HOW TO COMPLETE THIS TASK: Look for the word "Cloud" in the entries and copy each line where it appears.

Data items:
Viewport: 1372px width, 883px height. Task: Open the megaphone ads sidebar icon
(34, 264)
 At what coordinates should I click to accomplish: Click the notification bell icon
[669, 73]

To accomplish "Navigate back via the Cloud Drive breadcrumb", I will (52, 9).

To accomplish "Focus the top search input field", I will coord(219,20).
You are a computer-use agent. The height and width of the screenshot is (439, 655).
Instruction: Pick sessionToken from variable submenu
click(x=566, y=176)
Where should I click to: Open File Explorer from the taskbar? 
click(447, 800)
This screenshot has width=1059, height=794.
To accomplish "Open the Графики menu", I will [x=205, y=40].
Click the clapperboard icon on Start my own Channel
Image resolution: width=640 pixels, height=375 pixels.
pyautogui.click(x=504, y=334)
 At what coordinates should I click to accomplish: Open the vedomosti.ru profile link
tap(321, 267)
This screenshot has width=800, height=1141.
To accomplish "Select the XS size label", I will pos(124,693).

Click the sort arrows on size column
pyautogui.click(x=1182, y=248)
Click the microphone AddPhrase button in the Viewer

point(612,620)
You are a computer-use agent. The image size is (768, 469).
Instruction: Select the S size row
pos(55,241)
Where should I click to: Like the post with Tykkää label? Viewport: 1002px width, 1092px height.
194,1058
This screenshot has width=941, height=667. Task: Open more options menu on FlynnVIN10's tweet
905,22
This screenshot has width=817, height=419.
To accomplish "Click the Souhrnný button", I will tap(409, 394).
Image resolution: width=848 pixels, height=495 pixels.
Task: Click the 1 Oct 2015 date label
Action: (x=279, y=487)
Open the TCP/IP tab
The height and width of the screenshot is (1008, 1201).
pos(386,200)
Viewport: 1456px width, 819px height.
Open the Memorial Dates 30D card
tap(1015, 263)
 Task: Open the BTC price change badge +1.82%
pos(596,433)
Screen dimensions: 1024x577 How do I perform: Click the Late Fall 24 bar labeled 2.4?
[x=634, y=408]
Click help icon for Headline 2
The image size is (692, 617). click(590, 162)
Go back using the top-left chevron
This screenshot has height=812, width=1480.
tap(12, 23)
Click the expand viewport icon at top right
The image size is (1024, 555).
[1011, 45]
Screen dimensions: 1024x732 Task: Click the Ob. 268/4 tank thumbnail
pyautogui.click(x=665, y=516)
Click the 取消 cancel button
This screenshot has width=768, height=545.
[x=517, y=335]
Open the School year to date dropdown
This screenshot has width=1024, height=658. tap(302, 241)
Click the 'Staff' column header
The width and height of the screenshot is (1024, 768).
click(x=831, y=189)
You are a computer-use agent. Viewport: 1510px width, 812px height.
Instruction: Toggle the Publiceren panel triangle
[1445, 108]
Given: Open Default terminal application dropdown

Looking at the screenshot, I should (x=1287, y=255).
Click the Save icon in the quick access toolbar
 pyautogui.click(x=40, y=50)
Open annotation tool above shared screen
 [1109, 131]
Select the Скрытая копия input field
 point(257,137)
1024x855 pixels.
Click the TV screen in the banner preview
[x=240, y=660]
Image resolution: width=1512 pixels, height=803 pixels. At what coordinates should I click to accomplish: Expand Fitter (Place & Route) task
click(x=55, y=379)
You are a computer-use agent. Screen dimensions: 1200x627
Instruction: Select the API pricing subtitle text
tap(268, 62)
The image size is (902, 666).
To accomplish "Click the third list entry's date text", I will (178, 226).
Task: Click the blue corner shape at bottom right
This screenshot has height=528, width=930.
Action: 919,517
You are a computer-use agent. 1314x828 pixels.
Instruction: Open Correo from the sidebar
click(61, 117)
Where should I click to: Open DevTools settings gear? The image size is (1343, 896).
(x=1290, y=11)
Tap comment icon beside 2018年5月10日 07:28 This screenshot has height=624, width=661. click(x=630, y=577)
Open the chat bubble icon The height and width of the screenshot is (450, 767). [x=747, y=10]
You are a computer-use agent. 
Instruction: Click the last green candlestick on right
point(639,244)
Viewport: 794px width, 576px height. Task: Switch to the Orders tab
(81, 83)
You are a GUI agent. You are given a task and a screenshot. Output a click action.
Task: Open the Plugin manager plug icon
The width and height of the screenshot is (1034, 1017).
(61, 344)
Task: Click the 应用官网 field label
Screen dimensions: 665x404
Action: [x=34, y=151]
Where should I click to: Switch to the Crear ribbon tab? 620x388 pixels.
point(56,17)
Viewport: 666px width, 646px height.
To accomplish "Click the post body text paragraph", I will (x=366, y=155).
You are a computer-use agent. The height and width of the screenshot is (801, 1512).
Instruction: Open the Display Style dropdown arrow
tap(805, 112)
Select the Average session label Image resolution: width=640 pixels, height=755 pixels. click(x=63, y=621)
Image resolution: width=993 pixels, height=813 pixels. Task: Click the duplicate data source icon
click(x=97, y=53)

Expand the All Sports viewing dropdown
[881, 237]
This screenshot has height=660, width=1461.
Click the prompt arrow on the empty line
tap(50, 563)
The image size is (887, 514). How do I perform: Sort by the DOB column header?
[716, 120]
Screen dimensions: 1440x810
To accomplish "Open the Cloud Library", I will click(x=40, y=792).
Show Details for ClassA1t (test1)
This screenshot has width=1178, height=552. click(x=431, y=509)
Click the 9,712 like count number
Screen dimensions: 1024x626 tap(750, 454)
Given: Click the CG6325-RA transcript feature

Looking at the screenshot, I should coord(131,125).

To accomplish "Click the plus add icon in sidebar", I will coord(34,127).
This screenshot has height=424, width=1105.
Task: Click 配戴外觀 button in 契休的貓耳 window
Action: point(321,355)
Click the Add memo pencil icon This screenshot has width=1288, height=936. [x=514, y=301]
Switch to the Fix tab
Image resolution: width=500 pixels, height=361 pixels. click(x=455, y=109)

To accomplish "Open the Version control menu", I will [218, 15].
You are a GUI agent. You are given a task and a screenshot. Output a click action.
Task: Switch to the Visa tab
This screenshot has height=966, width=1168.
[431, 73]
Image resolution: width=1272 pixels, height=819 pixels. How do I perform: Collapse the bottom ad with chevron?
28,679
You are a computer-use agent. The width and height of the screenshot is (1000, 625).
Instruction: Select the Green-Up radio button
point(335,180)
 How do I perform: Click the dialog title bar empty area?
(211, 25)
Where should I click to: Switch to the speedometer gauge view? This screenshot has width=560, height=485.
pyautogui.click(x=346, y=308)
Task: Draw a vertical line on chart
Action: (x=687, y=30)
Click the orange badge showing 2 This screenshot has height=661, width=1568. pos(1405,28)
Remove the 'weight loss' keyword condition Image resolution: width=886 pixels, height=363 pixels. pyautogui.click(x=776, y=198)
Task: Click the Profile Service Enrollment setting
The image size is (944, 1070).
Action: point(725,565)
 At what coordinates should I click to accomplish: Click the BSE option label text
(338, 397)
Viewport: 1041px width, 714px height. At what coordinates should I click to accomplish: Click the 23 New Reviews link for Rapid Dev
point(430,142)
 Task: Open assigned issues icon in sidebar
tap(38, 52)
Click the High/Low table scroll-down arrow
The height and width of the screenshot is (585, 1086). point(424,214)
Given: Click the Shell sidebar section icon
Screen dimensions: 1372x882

ANSWER BOX:
To accomplish "Navigate back via the Cloud Drive breadcrumb", I will (52, 9).
To accomplish "Open the Cloud Library", I will click(x=40, y=792).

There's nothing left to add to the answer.